§ Task statement: Continue the passage about the artist Oksana Chepelyk, starting right after its final sentence.

§ Given passage:
---------------
Oksana Chepelyk was born in Kyiv, and studied at the Art Institute, Kyiv, followed by a post-graduate course in Moscow. Chepelyk works as multimedia artist through the mediums of video, film, performance, photography, installation, painting and public art. Her work focuses on themes such as the commodification of women, mass consciousness, power and intercultural relations, and histories that shape our present.

She has undertaken numerous international residencies including CREDAC, Paris, New Media Study Program, Banff Centre, Canada, Bauhaus Dessau, Germany, UCLA, USA.

Chepelyk has shown her works at the festivals worldwide including New York, London, Tallinn, St. Petersburg, Osnabruck, Montecatini, Linz, Moscow, Paris, Berlin, Oberhausen, Liverpool, Belo Horizonte, Karlovy Vary, Venice /​A category/​, Chisinau, Weimar, Tel-Aviv, Ankara, Pesaro, Santa Fe, Stuttgart, Barcelona, Sebastopol, Sarajevo and Clermont-Ferrand.
---------------
§ Data shown:
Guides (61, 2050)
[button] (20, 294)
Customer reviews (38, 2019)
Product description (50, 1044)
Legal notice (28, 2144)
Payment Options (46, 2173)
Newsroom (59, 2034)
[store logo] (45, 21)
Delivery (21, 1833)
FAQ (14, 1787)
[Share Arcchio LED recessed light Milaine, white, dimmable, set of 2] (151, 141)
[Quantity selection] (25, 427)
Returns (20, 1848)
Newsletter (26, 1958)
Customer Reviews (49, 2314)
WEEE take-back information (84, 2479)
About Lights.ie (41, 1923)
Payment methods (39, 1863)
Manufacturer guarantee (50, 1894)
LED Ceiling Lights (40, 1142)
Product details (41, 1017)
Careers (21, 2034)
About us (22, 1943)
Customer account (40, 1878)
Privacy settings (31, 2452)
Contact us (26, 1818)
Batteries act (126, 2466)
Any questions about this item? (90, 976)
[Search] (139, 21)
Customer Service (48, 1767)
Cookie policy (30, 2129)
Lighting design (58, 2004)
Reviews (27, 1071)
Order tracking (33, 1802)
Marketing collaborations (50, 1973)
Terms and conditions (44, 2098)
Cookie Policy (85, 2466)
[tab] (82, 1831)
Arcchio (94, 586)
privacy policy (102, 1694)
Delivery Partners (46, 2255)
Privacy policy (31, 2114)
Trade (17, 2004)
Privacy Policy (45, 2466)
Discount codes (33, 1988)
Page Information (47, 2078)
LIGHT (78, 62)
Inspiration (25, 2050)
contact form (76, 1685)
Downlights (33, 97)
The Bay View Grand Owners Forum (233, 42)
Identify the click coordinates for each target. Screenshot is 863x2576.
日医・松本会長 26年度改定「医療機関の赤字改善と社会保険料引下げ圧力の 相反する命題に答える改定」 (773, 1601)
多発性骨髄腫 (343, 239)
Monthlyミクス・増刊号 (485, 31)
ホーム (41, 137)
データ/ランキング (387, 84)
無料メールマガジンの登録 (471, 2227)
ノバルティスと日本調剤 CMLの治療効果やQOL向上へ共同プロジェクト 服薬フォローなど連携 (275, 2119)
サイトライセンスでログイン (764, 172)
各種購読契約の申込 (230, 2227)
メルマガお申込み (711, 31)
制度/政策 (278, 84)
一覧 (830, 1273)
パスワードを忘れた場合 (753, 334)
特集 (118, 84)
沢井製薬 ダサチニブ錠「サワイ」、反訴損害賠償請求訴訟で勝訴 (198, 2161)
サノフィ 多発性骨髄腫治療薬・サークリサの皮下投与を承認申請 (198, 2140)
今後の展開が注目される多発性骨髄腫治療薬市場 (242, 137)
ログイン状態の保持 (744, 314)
---------------
§ Result of this task:
Chronicles of Fortinbras refers to a character from Shakespeare’s Hamlet, who has both a role in the events of the play and chronicles them right as they unfold. In the video, Chepelyk describes events preceding and during this transition period of the early 90’s in Ukraine, in terms of the dangers of heading further into modernity’s snare”. Infrastructural and architectural developments’ relating to different historical epochs are carried out around and across a woman’s body, which becomes part of the performance of history, a building site from which to portray the monster of progress”. These scenes are intercut with fragments of 20th century documentaries and news reels from the time the video was created.

Alina Kleytman

Since 2009 Alina Kleytman has taken part in solo and group exhibitions in Ukraine and abroad, including Riga Photography Biennial, Moscow Biennial, Centre for Contemporary Art Ujazdowski, Pinchuk Art Centre Prizes and many others. In 2010 Alina opened her gallery-laboratory At Roses‘” in a former stables building in her hometown. She studied at Rodchenko Moscow School of Photography and Multimedia at the studio Multimedia and Installation” and Photography, Sculpture and Video”. In her practice Alina explores topics of sexual emancipation, violence and degradation of a current social order.

Super Alina’, the protagonist of the music video, represents societal expectations for women in a post-Soviet world. Such contradicting expectations; stereotypes from a more conservative period of history predicate that women are heroines who should be strong while at the same time, pretty and able to cook and clean.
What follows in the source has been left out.